Hostel dan wisma ini menunjukkan bahwa Anda tidak perlu mengeluarkan banyak uang untuk memiliki akomodasi yang sangat baik di Thailand, meskipun setelah hari yang panjang di laut, apa pun yang tidak basah adalah kemewahan bagi saya.
Tetapi kadang-kadang membayar untuk membayar sedikit lebih banyak.
Sebuah properti kecil di tepi pantai di sebuah desa yang sepi di pantai barat atas Koh Yao Yai, salah satu dari dua pulau pegunungan besar yang menjulang dari teluk antara Krabi dan Phuket, adalah contoh sempurna.
Koh Yao Yai Sea Breee House memiliki enam bungalow modern, tiga menghadap taman dan tiga menghadap laut, semua dengan balkon, AC dan air panas. Mereka mirip dengan tempat-tempat lain yang saya tinggali selama perjalanan ini yang biayanya rata-rata US $ 20 per malam, tetapi di musim puncak, Koh Yao Yai Sea Breee House mengenakan biaya tiga kali lipat.
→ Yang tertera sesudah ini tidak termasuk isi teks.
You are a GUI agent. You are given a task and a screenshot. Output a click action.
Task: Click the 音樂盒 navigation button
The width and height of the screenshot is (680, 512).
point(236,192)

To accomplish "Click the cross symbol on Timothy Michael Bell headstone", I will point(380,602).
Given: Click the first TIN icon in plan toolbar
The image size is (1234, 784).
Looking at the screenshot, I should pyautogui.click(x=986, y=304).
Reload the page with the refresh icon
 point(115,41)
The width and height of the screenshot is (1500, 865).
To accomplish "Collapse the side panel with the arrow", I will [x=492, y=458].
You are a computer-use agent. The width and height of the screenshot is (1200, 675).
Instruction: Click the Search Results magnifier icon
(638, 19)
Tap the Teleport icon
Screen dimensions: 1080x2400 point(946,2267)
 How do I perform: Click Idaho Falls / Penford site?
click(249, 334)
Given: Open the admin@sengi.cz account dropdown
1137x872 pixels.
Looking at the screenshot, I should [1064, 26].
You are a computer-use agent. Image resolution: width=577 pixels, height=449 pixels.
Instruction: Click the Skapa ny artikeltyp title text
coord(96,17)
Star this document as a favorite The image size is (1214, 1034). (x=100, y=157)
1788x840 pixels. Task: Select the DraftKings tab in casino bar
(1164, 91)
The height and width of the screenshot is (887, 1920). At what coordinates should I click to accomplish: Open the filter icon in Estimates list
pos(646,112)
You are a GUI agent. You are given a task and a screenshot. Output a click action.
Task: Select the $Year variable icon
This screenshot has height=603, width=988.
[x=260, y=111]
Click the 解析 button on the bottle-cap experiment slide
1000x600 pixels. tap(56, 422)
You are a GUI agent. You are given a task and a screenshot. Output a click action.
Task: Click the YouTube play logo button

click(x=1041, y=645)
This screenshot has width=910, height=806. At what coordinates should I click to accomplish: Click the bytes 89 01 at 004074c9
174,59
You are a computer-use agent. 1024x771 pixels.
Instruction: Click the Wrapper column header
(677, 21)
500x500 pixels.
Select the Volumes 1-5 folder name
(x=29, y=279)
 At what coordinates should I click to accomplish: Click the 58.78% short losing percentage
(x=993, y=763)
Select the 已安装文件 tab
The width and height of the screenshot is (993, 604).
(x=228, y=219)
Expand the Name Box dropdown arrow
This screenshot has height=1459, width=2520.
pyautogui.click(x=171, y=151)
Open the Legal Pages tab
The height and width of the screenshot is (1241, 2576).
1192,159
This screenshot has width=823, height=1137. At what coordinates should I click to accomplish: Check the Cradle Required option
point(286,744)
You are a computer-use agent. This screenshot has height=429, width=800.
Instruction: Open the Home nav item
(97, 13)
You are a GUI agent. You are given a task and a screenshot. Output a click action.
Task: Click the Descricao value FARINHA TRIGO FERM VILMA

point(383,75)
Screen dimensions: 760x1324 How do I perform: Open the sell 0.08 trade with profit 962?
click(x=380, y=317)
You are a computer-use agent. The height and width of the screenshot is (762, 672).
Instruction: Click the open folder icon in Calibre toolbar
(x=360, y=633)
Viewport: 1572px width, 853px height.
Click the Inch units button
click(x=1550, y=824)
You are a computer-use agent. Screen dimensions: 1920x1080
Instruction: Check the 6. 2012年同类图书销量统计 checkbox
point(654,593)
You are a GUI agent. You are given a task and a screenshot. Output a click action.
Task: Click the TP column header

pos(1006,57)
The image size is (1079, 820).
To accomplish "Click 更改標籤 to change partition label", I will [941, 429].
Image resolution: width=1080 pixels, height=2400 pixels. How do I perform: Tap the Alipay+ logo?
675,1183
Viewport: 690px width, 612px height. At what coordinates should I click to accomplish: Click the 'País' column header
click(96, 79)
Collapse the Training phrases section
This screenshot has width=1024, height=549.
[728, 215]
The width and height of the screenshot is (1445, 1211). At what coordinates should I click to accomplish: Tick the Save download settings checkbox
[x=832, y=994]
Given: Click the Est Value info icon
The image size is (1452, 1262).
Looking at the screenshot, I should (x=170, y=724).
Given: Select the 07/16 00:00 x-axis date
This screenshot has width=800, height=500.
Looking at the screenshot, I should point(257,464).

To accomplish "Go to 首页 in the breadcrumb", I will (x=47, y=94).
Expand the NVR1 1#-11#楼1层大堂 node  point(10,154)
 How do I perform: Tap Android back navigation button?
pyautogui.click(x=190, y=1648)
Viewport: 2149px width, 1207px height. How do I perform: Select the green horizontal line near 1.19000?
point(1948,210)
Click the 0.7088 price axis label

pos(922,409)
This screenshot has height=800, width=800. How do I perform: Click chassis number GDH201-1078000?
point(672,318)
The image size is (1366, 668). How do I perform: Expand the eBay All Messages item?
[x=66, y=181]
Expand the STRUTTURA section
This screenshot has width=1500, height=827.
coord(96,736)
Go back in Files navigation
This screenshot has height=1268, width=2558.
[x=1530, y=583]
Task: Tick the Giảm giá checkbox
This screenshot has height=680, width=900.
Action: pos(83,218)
Apa yang Anda dapatkan untuk uang ekstra adalah rumput – bukan jenis yang dapat membuat Anda tertawa dan sekarang dapat dibeli secara legal di mana saja di Thailand – tetapi halaman pantai yang sangat besar, keanehan di luar resor mewah di selatan Thailand, dengan restoran kecil, lima meja kayu dan mungkin kursi berjemur doen.
Para tamu, terutama pasangan, sementara waktu mereka di sini berjemur dan menatap laut. Dan matahari terbenam, seperti di mana-mana di Teluk Phang Nga, adalah lukisan dinding panorama warna bergerak yang berubah dari kuning ke ungu ke merah sebelum menetap di warna ungu hitam.